# TASK PROMPT
Change "admin user" to "guest account" in the data starting at the line containing "Given: Expand the admin user dropdown arrow" and ending at the end of the data, and give those lines again with nothing else altered.

# DATA IN THIS EXERCISE
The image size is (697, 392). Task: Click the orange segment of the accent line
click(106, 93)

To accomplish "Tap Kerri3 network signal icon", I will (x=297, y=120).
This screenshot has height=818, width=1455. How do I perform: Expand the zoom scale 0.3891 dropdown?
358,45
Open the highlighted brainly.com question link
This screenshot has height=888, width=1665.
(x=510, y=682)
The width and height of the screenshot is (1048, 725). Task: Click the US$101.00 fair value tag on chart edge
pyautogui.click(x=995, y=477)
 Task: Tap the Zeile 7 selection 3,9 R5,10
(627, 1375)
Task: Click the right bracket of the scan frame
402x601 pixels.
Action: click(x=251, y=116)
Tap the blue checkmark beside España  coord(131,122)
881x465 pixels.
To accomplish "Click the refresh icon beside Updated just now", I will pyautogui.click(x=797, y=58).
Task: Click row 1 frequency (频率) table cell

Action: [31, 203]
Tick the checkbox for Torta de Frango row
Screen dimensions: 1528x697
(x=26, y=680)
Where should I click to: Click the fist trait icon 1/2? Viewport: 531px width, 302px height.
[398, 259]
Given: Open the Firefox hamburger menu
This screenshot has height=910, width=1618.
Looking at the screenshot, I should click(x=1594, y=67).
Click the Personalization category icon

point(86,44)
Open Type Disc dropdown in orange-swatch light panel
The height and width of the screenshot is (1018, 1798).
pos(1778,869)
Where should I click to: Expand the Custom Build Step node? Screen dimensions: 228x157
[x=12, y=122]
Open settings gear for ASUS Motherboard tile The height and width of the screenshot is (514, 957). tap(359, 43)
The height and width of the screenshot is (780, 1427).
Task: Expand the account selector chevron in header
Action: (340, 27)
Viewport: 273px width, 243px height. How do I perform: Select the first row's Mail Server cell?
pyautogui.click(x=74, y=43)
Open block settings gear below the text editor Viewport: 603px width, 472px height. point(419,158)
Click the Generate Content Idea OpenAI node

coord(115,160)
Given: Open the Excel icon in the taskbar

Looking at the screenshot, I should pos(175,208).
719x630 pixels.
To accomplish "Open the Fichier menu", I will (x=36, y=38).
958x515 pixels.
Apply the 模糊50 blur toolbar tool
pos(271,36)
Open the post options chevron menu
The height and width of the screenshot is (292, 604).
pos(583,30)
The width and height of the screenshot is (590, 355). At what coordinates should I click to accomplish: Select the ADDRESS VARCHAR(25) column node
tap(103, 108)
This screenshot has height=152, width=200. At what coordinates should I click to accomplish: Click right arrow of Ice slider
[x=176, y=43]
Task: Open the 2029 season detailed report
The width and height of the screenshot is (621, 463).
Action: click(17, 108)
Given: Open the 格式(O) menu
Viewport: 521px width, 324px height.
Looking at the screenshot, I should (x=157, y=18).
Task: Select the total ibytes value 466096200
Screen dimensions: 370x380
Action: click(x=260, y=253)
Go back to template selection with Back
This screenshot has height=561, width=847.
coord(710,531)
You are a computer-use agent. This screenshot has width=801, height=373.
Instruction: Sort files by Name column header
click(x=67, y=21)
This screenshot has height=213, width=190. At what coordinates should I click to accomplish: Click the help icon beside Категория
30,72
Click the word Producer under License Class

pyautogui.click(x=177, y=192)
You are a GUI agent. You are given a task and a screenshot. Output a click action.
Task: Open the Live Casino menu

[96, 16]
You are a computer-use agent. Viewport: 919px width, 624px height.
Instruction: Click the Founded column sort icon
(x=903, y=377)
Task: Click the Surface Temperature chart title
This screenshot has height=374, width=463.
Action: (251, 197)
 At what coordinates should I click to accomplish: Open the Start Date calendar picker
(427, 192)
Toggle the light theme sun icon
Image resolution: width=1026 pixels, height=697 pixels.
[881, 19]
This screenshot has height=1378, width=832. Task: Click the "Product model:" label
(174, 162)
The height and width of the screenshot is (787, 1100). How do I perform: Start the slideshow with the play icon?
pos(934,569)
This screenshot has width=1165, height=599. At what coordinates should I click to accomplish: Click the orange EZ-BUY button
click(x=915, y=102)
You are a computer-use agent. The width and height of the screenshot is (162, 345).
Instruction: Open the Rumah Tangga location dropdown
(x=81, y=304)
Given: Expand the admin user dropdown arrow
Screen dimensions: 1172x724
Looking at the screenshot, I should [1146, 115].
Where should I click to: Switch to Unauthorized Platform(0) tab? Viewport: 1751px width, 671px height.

# SOLUTION FOR THIS TASK
Given: Expand the guest account dropdown arrow
Screen dimensions: 1172x724
Looking at the screenshot, I should [1146, 115].
Where should I click to: Switch to Unauthorized Platform(0) tab? Viewport: 1751px width, 671px height.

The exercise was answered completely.